Your goal →
The lines below, from the one containing "Mehr laden (465, 1594)" through the one containing "Business News (488, 1176)", should be set down exactly, with no pictures and nothing else.

Supplied entries →
________________

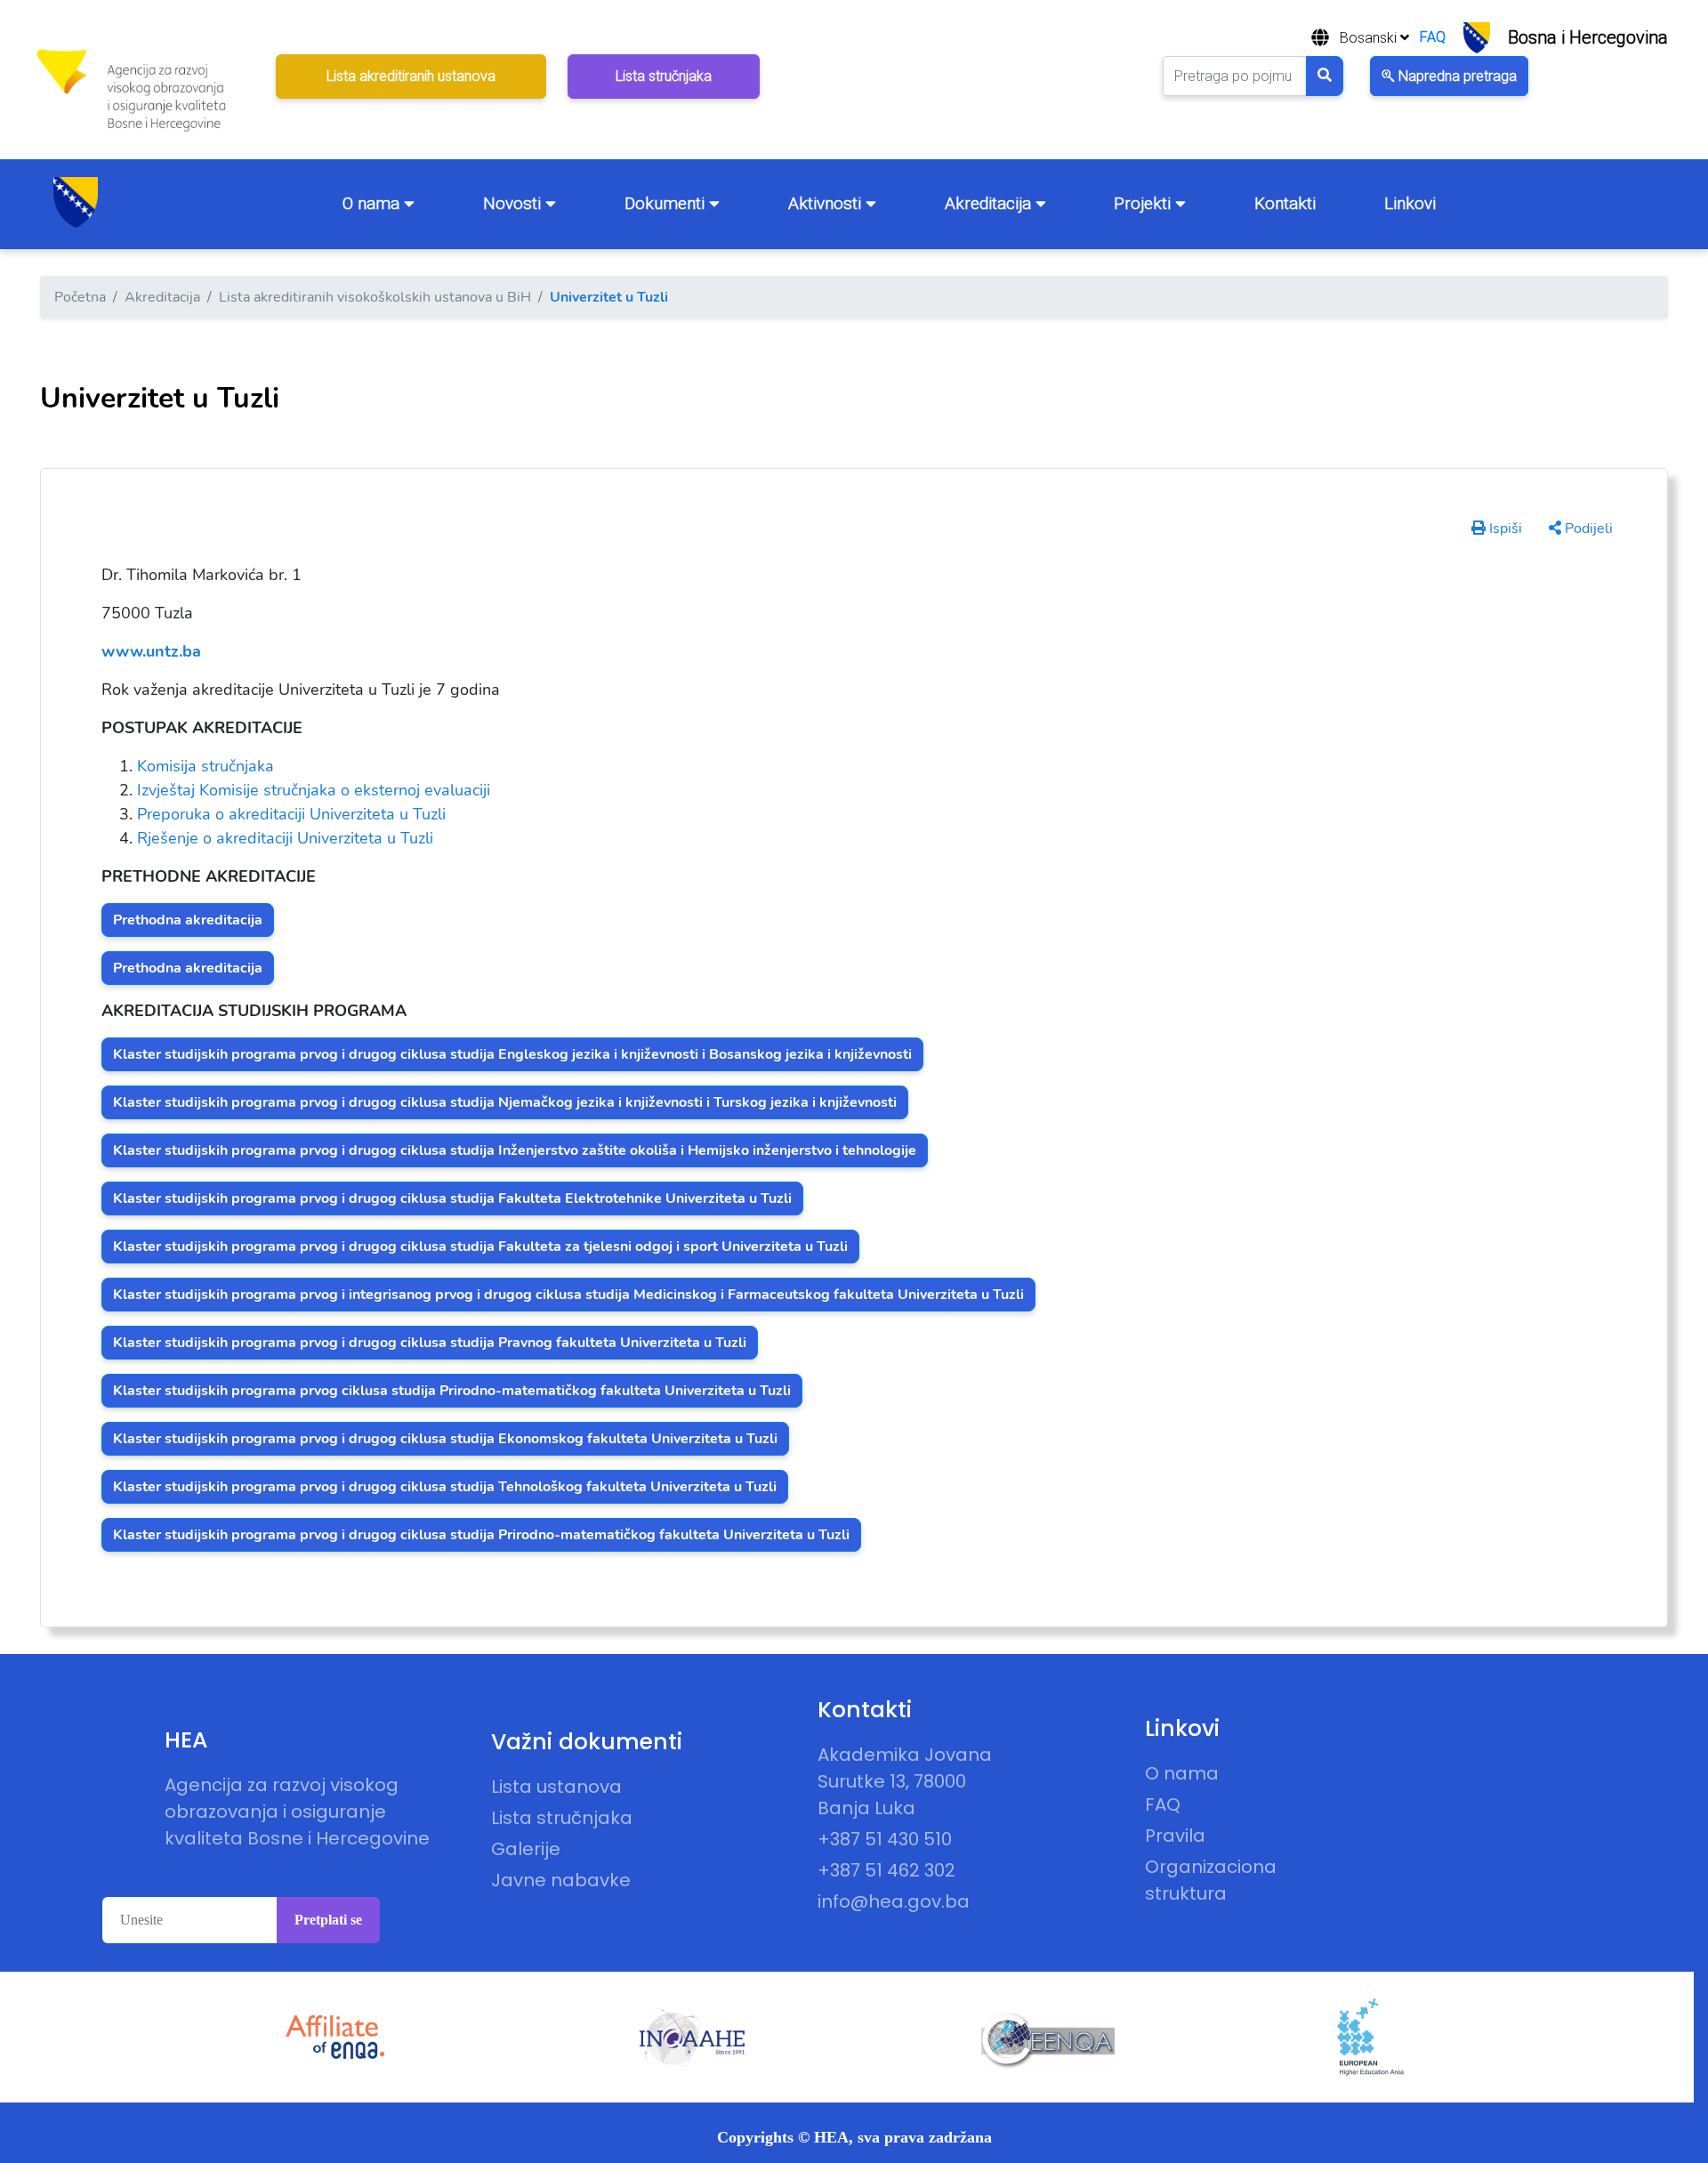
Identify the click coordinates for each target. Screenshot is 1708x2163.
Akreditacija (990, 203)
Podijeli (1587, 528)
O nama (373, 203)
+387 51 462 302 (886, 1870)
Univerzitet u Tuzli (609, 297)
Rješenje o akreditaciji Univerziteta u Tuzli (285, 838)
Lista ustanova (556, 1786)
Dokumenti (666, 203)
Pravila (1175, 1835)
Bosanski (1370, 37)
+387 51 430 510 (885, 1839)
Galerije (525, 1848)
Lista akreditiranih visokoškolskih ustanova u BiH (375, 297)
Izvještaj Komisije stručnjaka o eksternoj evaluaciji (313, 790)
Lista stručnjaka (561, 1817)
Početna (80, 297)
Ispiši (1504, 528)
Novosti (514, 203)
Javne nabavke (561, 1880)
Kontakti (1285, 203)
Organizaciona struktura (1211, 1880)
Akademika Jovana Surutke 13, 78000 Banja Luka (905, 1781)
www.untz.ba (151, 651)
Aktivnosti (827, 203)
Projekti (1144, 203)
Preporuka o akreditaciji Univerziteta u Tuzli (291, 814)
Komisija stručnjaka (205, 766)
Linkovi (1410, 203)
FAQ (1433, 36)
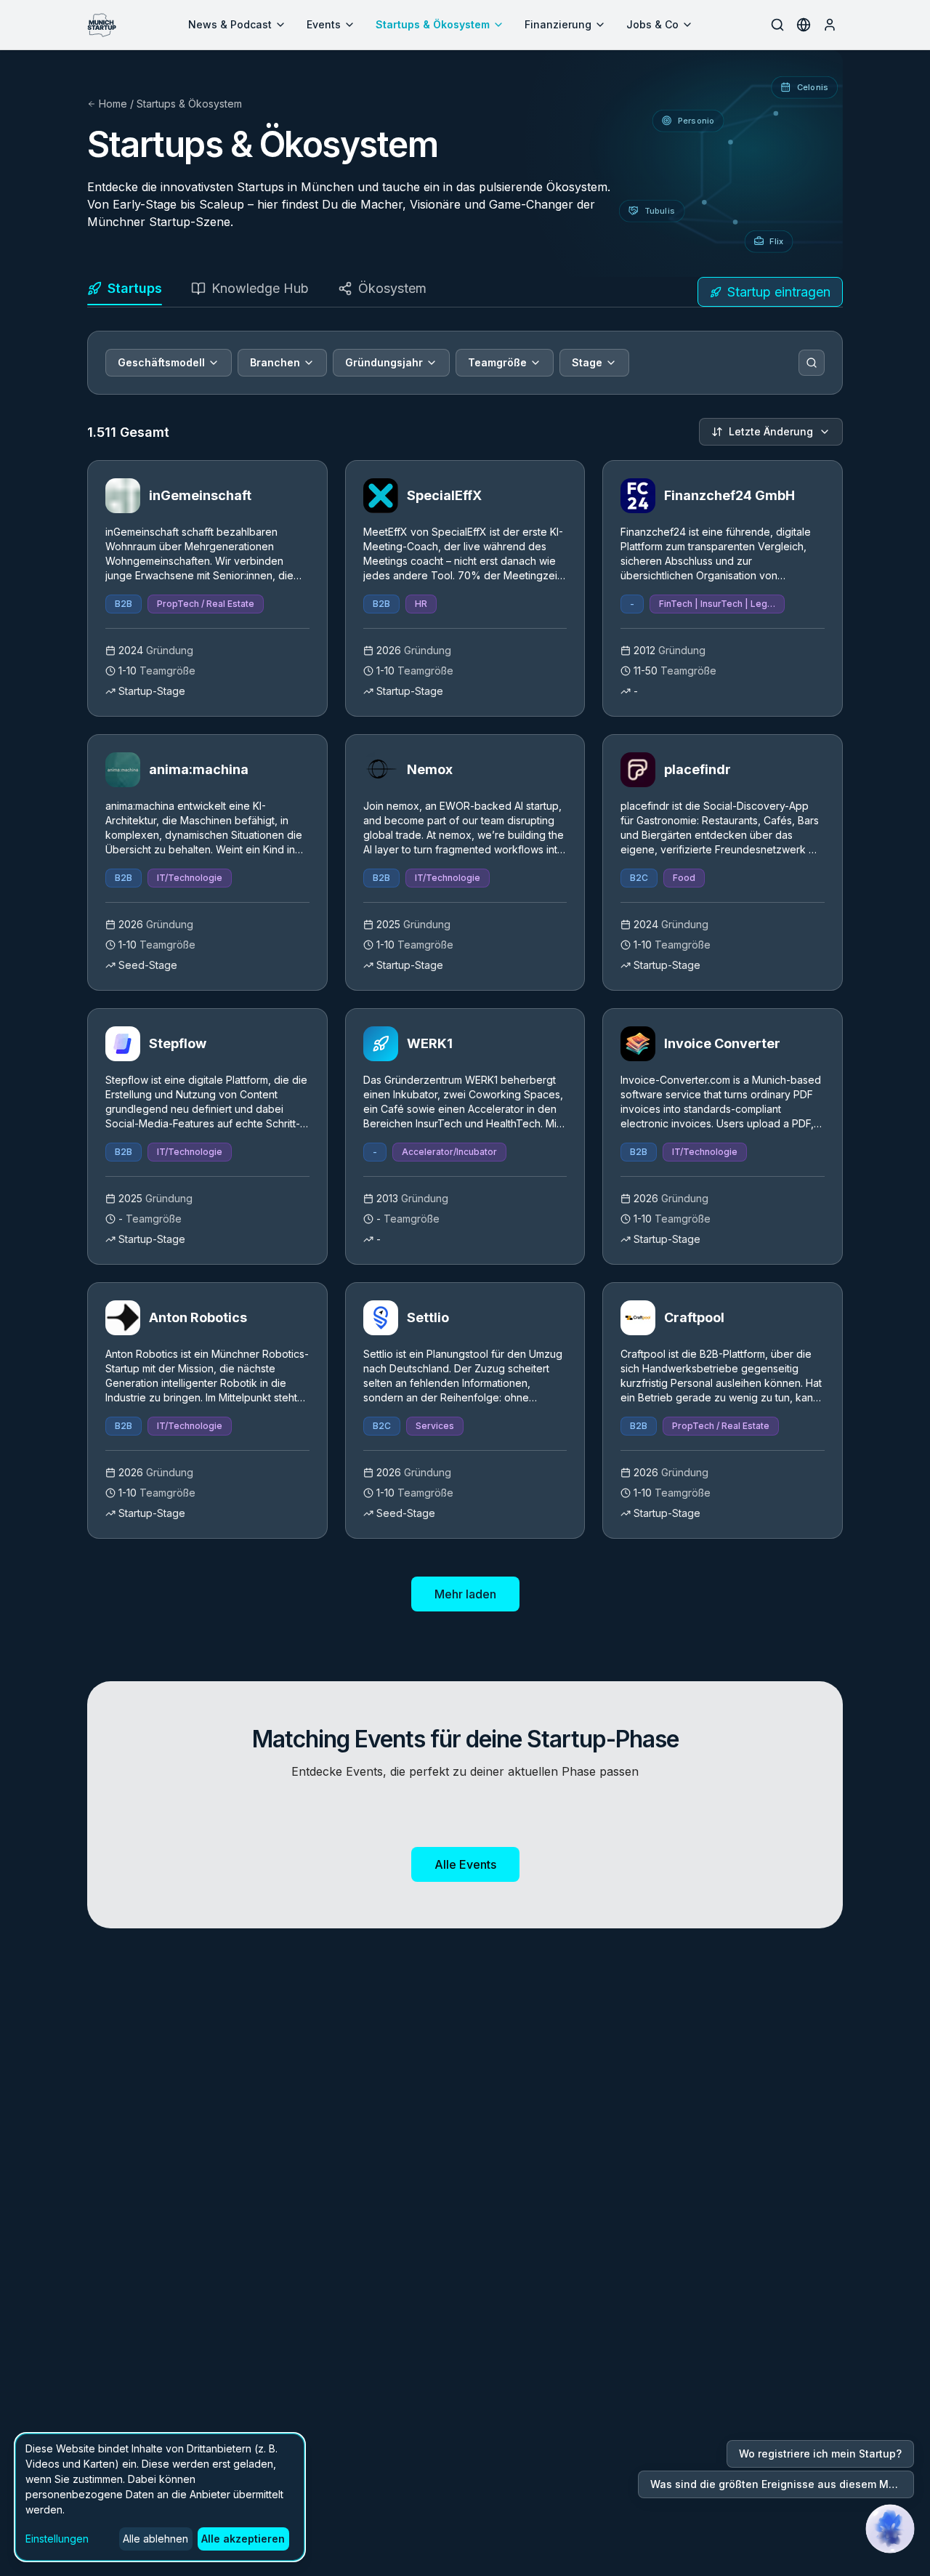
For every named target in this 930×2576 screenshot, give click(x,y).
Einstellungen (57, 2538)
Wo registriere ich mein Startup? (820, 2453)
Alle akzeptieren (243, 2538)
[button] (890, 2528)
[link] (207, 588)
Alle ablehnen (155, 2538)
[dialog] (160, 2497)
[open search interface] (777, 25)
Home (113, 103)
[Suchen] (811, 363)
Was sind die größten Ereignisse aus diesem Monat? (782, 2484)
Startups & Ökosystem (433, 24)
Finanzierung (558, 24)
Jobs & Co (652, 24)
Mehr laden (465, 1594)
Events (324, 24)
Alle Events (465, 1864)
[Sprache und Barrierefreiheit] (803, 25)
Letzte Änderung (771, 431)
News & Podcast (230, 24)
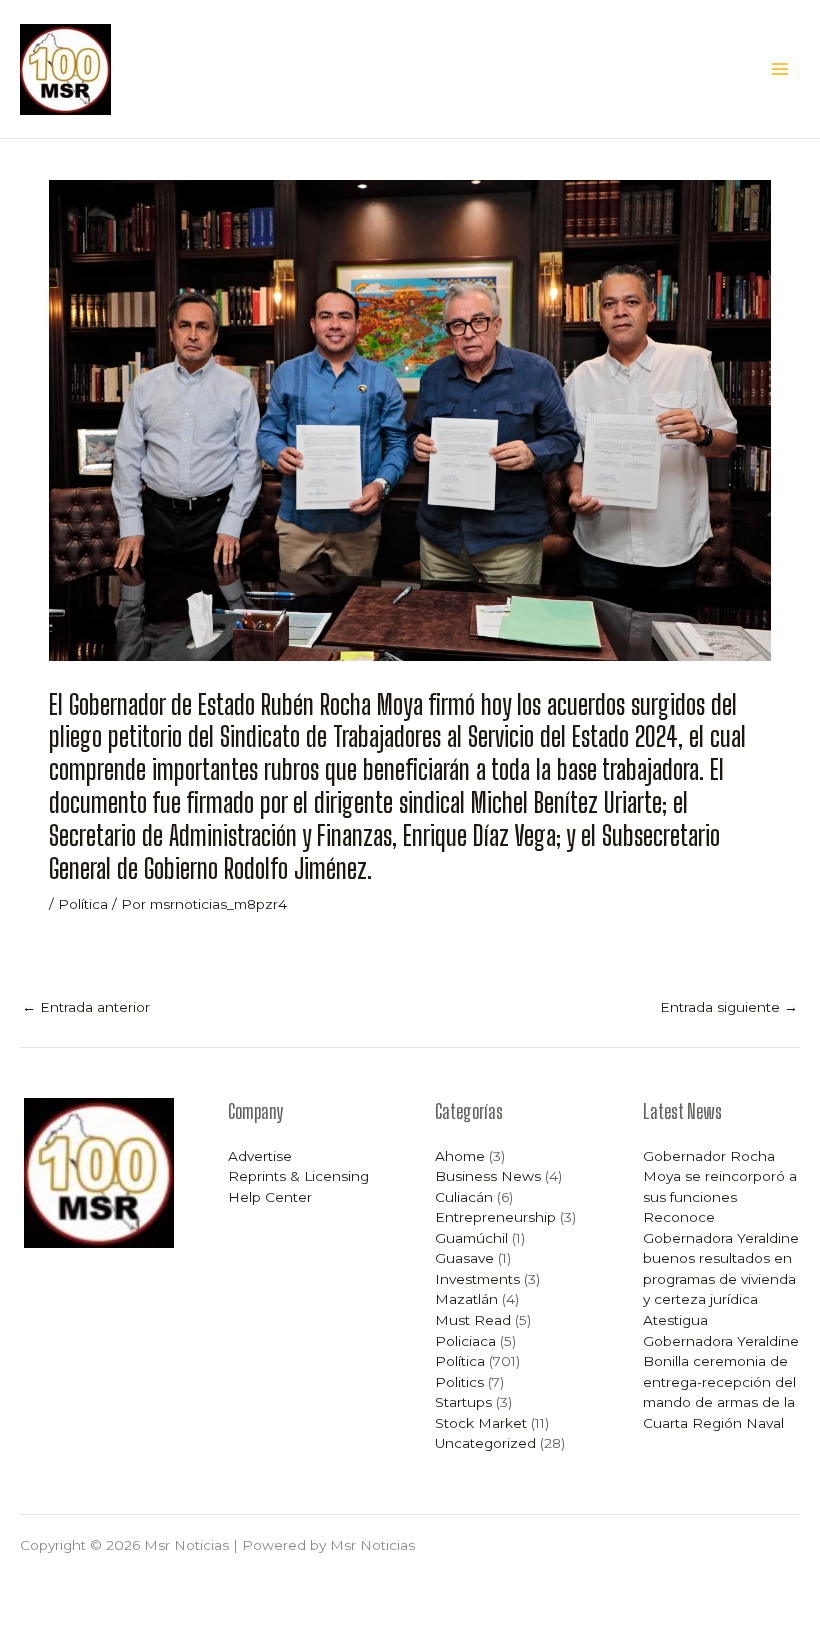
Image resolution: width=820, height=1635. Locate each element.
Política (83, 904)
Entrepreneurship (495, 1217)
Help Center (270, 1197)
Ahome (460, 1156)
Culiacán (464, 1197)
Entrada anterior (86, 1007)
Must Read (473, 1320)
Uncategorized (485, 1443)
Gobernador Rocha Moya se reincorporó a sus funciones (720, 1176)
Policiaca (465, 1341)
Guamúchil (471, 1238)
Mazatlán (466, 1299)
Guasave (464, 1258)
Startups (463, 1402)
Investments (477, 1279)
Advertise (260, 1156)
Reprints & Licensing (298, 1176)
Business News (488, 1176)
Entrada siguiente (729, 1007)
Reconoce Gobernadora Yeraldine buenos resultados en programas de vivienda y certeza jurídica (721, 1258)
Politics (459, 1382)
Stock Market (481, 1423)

________________

Response to the exercise →
Mehr laden (465, 1594)
Events (324, 24)
Alle Events (465, 1864)
[Sprache und Barrierefreiheit] (803, 25)
Letzte Änderung (771, 431)
News & Podcast (230, 24)
Image resolution: width=820, height=1635. Locate each element.
Política (83, 904)
Entrepreneurship (495, 1217)
Help Center (270, 1197)
Ahome (460, 1156)
Culiacán (464, 1197)
Entrada anterior (86, 1007)
Must Read (473, 1320)
Uncategorized (485, 1443)
Gobernador Rocha Moya se reincorporó a sus funciones (720, 1176)
Policiaca (465, 1341)
Guamúchil (471, 1238)
Mazatlán (466, 1299)
Guasave (464, 1258)
Startups (463, 1402)
Investments (477, 1279)
Advertise (260, 1156)
Reprints & Licensing (298, 1176)
Business News (488, 1176)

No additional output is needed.